- EXTRACTED RECORDS:
◆ ◆ ◆

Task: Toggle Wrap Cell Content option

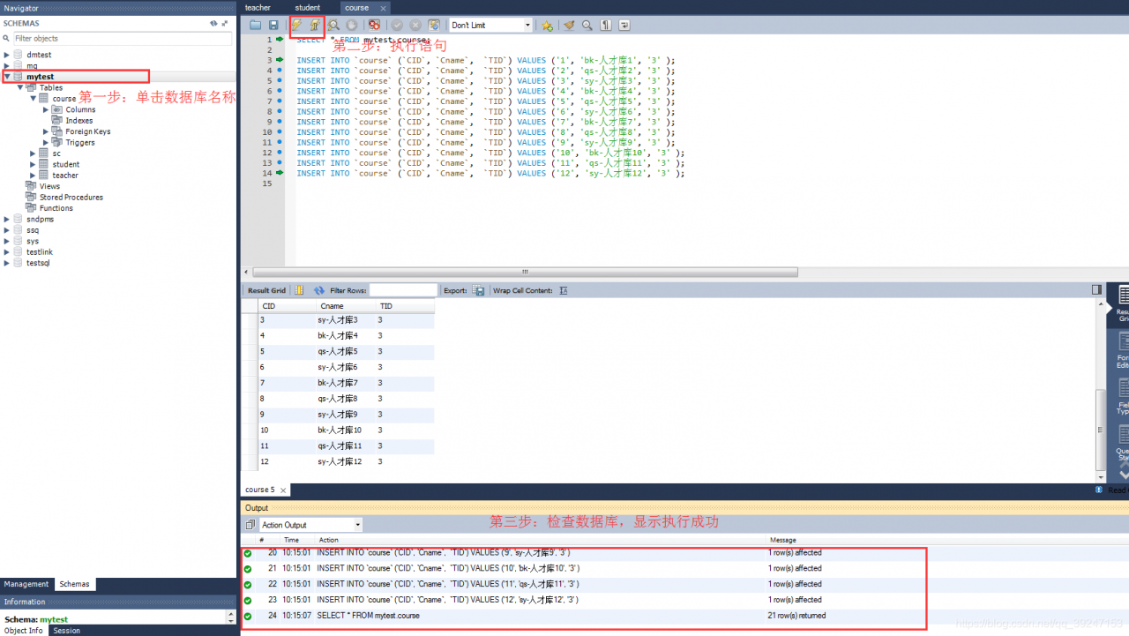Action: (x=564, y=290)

◆ ◆ ◆

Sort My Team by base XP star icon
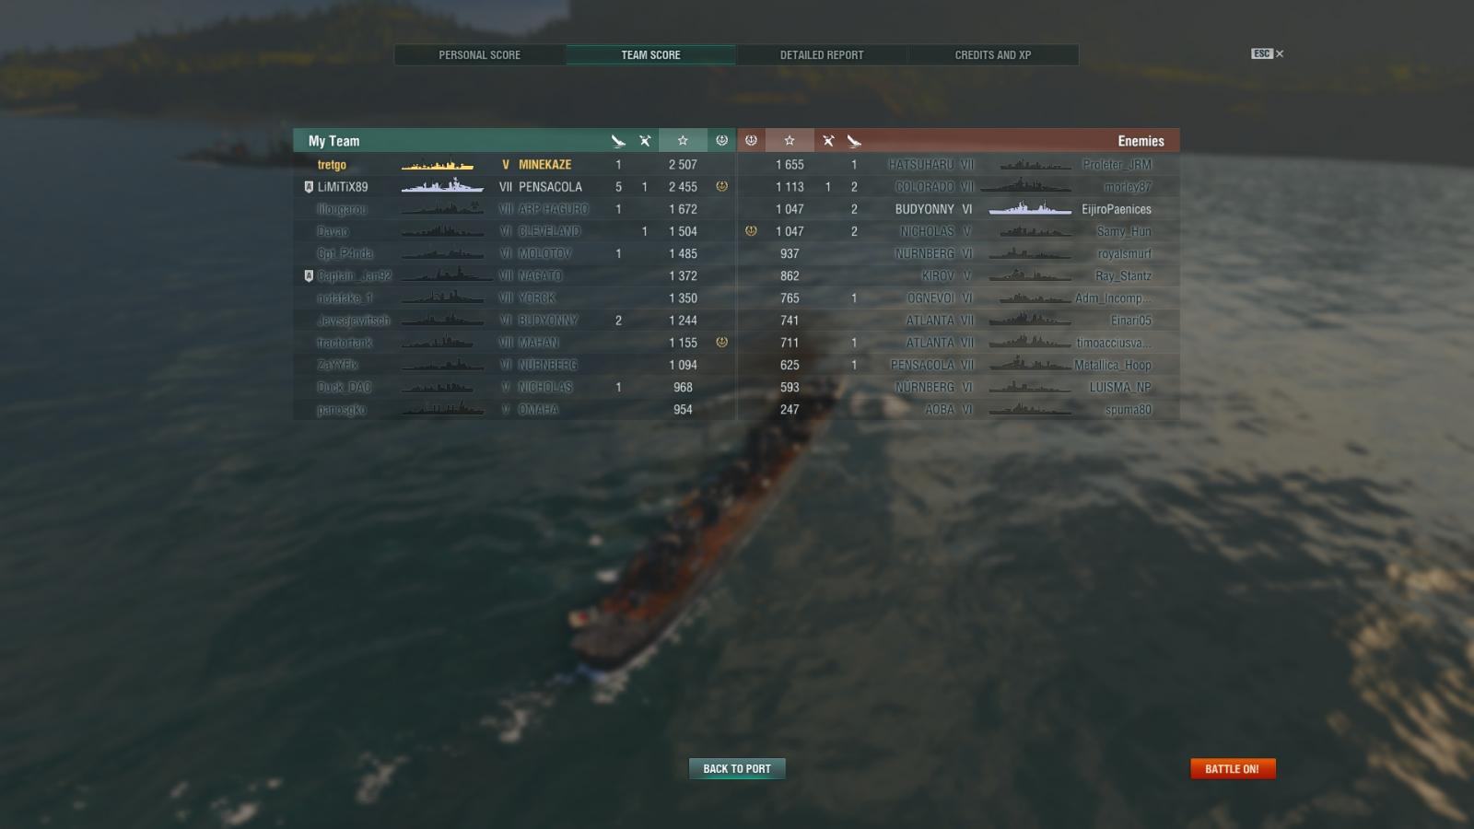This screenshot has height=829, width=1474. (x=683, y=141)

◆ ◆ ◆

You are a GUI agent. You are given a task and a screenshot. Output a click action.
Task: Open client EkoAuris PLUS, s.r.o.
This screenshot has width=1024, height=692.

◆ ◆ ◆

- PROBLEM DETAILS: Only one stretch of the entries above is wanted: the lines from the one containing "You are a GUI" through the one containing "This screenshot has width=1024, height=692.". Please reproduce it exactly.

- ANSWER SECTION:
You are a GUI agent. You are given a task and a screenshot. Output a click action.
Task: Open client EkoAuris PLUS, s.r.o.
This screenshot has width=1024, height=692.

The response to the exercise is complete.